Dans certaines circonstances, la femme se doit d'employer la flatterie pour obtenir de son mari l'objet de son désir. Par exemple, lorsqu'elle a envie d'aller papoter avec une voisine, ou sortir en ville faire un tour et lécher les vitrines. C'est qu'elle a appris, étant encore jeune fille, qu'un époux Algérien répond presque toujours par un non à une demande directe. Car, dans la culture de Farid, dire oui aussitôt fait partie des signes qui caractérisent un homme que sa femme mène par les oreilles. Dire non est un signe de virilité. Comme les moustaches. En vérité, c'est plus compliqué que ça, c'est plus profond : j'ai découvert que l'homme, avant d'accorder la permission à son épouse, attend d'elle une poignée de succulentes flatteries. Evidemment, la femme sait cela. C'est un rituel sacré.
C'est pourquoi, afin d'obtenir de son mari ce qu'elle désire, elle procède comme le renard du conte chantant le plumage du corbeau qui tenait en son bec un fromage, elle commence par le flatter.

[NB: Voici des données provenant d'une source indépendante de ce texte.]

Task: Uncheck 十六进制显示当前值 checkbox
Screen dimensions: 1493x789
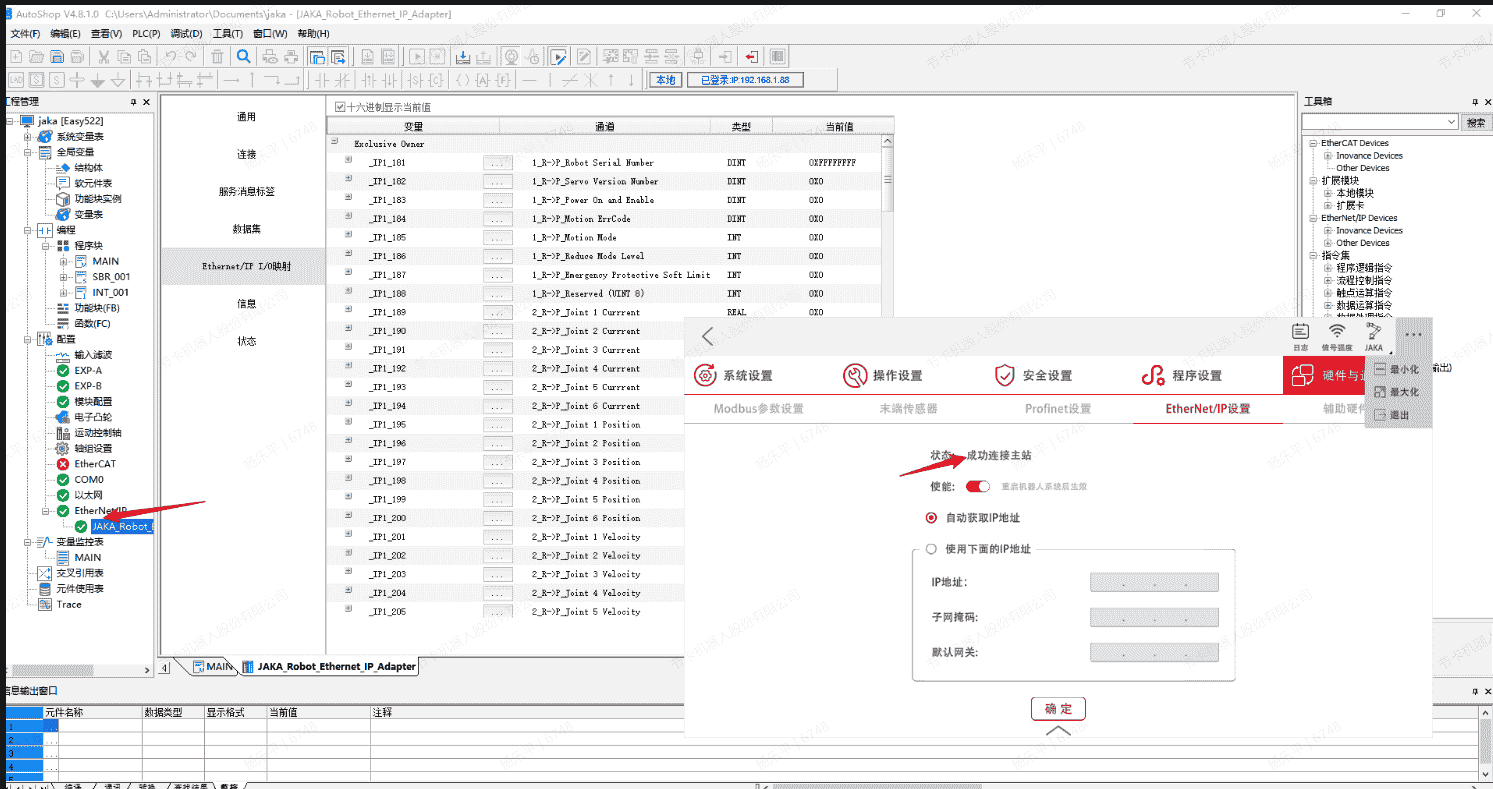Action: coord(340,107)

S'il s'agit d'une femme au foyer, elle préludera par exemple ainsi : «Les hommes de ce pays ne sont plus ce qu'ils étaient jadis ! Quand le fouet sifflait sans répit aux longues oreilles des femmes à longueur de journée ! Maintenant, elles sillonnent les rues sans retenue, parfois dans des tenues qui te donnent l'impression de vivre dans un pays étranger ! Bientôt, ces dévergondées se promeneront complètement nues dans la rue ! Où sont les hommes de naguère ? Où sont-ils ? Ah ! si je pouvais rester tranquillement dans mon foyer ! Mais les obligations, les devoirs qui nous sont imposés, nous poussent violemment vers ces rues peuplées de barbares ! Et je ne peux quand même pas te demander de tout faire !...»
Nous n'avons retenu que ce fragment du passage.